A streak of white light and the echo of a voice in my ear: Wake up.

I’m awake. The late train rolls into the station, lights flickering, wheels cranking, passengers in the seats around me animated, alive. There’s no intercom announcement to tell us we’re here, only the passing underground platforms to show that the heart of Grand Central Terminal is within reach. The shadows in the tunnels are so clear now. When I press up against the glass, they ripple with attention. As the train rolls past, their heads lift, their forms drift closer, as if I’m burning the brightest of candles in this window, from this particular blue vinyl seat, and they need to acknowledge I’ve come.

The train reaches the end of the track and pulls into the station. It might be the same platform from that summer afternoon thirty-two days ago or a thousand, I’ve lost count. People crowd the aisle and plunge toward the doors at either end of the car, aching to get out. There are fewer passengers at night, but they’re louder. Their anticipation leaks.

A girl sitting near me is slower, and all alone. She has a small suitcase she needs to get down from the rack and a pink sleep crease on her face. Whoever she is, she steps on me while pulling the suitcase down, and doesn’t say sorry. Then she’s gone.

On the platform, bodies surge past, a stampede that sets me reeling and keeps me back. I wait for them to leave, wait for the conductor to vacate the train; then I listen. The mouth of the tunnel is quiet and filled with folds of velvety black. Nothing is coming after me.

I slip out into the main concourse, where tickets are sold and where hundreds of thousands of people cross within a single day. There, under a tall domed ceiling containing a dizzying mural of the constellations, there in the center of the grand room, is a circular information kiosk. And its pinnacle, its centermost point, is a tall four-faced clock, glossy brass and golden in the light. There can’t be any other.

Just after midnight by the clock, she’d said. I’ll be looking for you.

I’m early. Only ordinary people drift near the kiosk now. They ask questions, they plan trips. Their feet are on ground, and not one of them is the girl I’ve come to meet.

The air is gold-tinged, shimmering with the smallest particles of dust. Soot and grime cling to the edges of the room. Still, the clock’s faces shine—legend says each face is made of pure opal—and they’re telling me I still have time. Once midnight is here and gone, I’ll know for sure if I’ve missed her, but until then I can’t keep still. I circle. I have no luggage and nothing to hold me down anymore, and I might be moving faster than I should, disturbing people gathered to wait for a coming train. Sometimes they stare after me, wondering. I’m a blur at the corner of their eyes. A moving shadow, gone when they blink.

To get a better view, I rise to the platform where the two staircases meet. I see others like me on the concourse, slipping by, hoping when maybe they shouldn’t still hang on to hope, and we recognize one another well enough to keep to ourselves. I suspect that on any given day, Grand Central is teeming with us. We’re another kind of passenger.

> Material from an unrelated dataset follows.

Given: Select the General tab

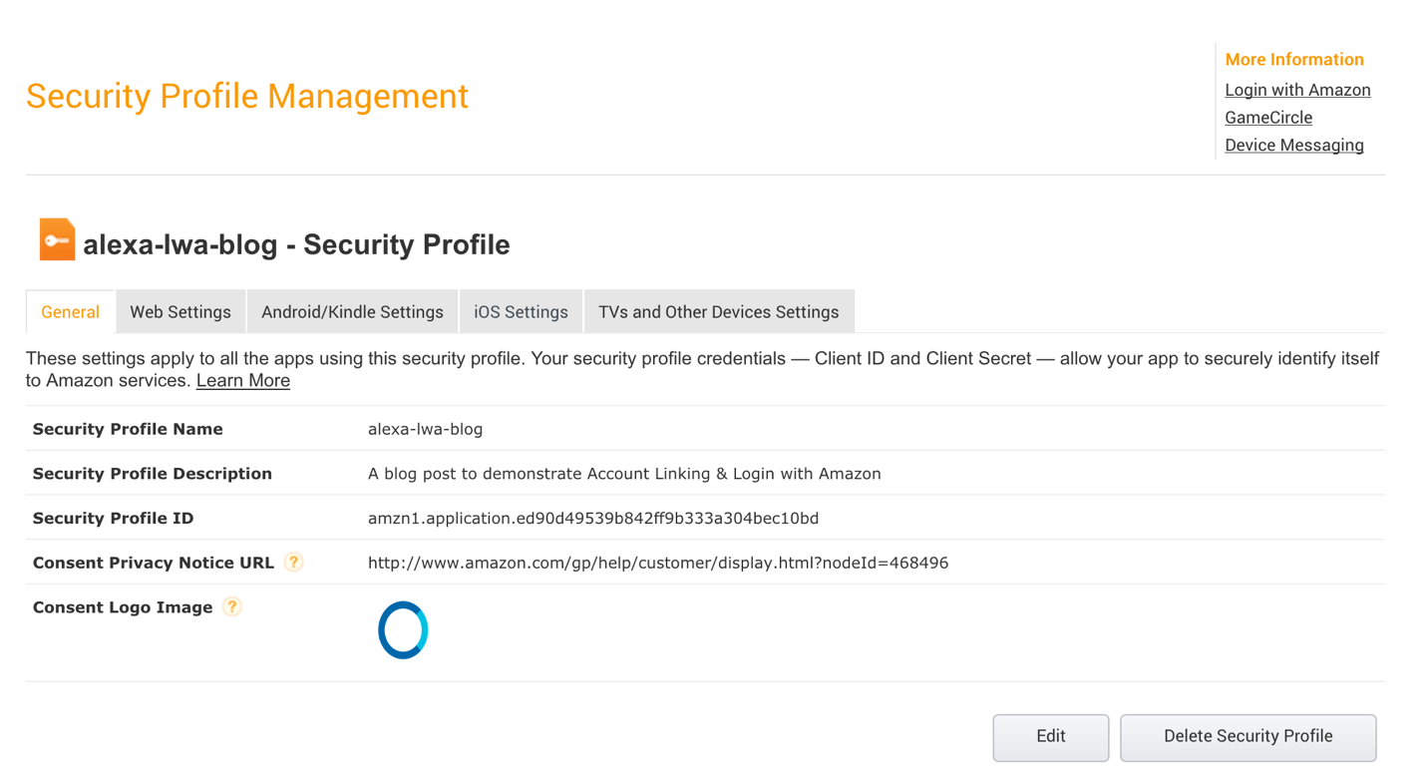Looking at the screenshot, I should 69,311.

It’s the rest of the people I search, to see if she’s among them. I pause on faces and certain bodies as I pass. Sometimes they appear as familiar as a living memory, vivid with color and taste and surges of light, but only for a moment, and only because I’m making an effort. None of them are the girl I’m seeking. Once, I think I see a face I don’t want to see, walking forward with her meager mouth pinched, her daggered eyes on the downstairs gates. But if that’s her, free after near a hundred years in the house she is said to have died in, she’s not here for me. I tell myself it could be any other angry young woman traveling through this city. There must be so many.

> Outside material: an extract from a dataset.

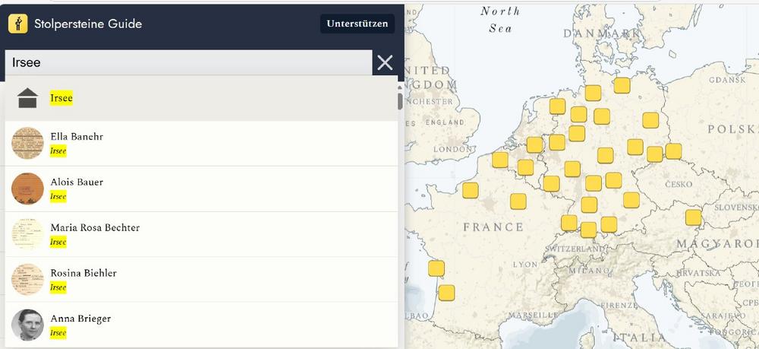
Task: Clear the search with the X button
Action: tap(385, 62)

When I return my gaze to the center of the concourse, the clock shows it’s a minute past midnight. Then another, and one more.

She’s not coming. I took too long, and she didn’t wait.

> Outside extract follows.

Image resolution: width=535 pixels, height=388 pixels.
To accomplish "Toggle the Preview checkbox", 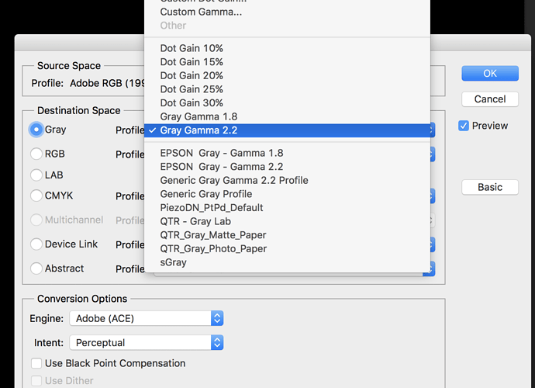I will coord(464,126).
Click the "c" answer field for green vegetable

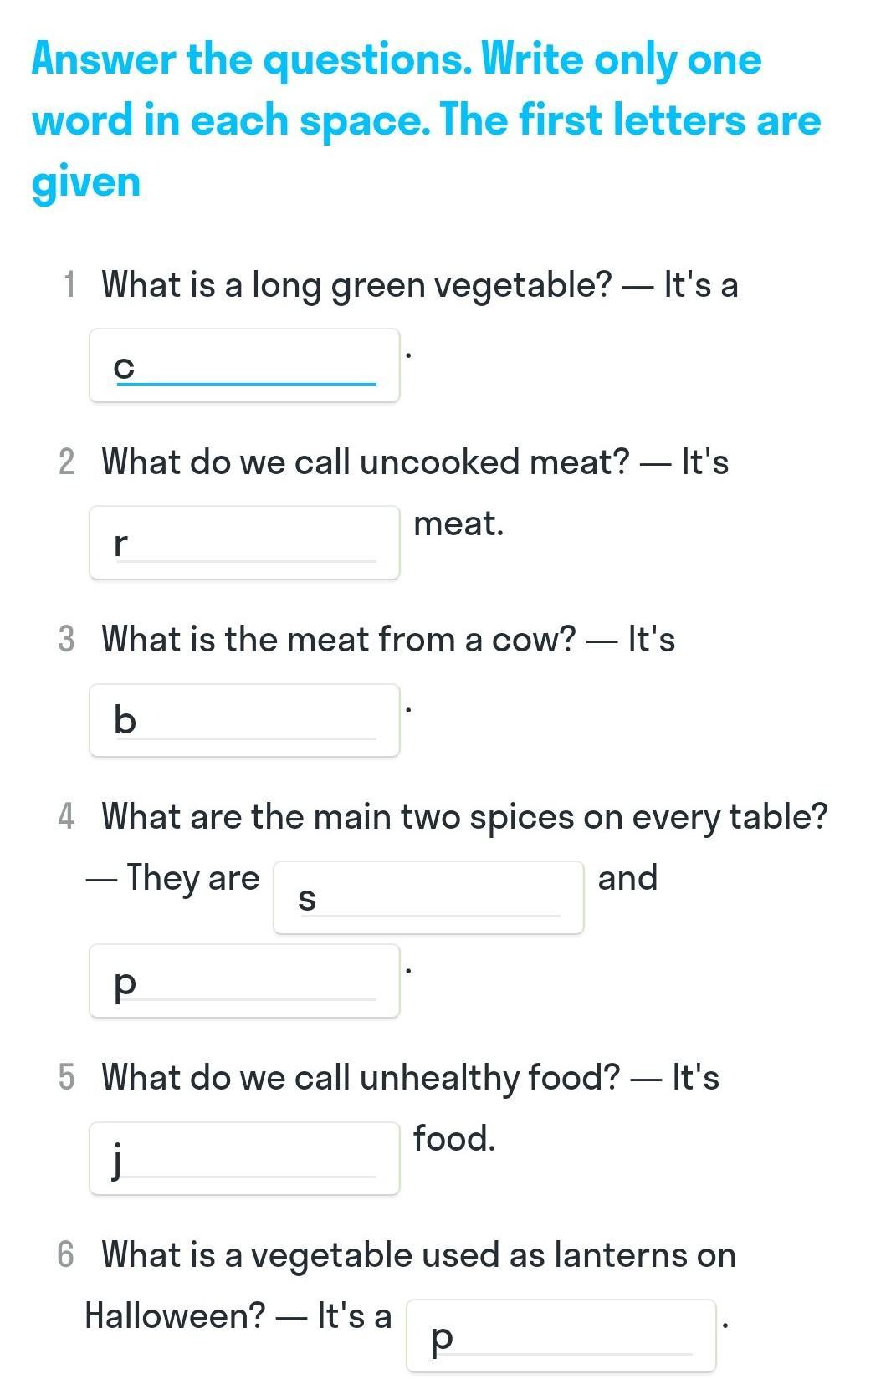click(244, 365)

Just then I feel a tug, and I look to a shining face of the clock one more time. The glass is milky and shifting in tone in the station light.

Then I see her.

It might be her. It could be.

She’s a shadow near the kiosk, a slippery form out of the corner of the eye, same as me. We are the same, and maybe always have been.

She has her back to me, and there’s a moment when I question myself, when her movements make her seem like someone else, and then in the next moment, it’s clearly her, it can’t be anyone else, just as I’m now someone new, with a clean slate and a second chance. Outside the house, neither of us wears a mask.

How many nights has she come here? She said she’d be looking for me, but for how long?

I’ve reached the bottom of the stairs. I’m crossing the floor now, getting closer. The details of her don’t matter. Hair color. Shoes on her feet. A dress that’s black or blue or something else entirely. Even with her back to me, I notice the cowlick sticking up in her hair, her long legs and the way she leans, and it’s infinitely what I remember.

I’m at the clock now. She’s turned away from me, facing the information screen, as if she might reach out and finger a timetable, or cause some trouble and knock a stack of them over for fun to watch them spill.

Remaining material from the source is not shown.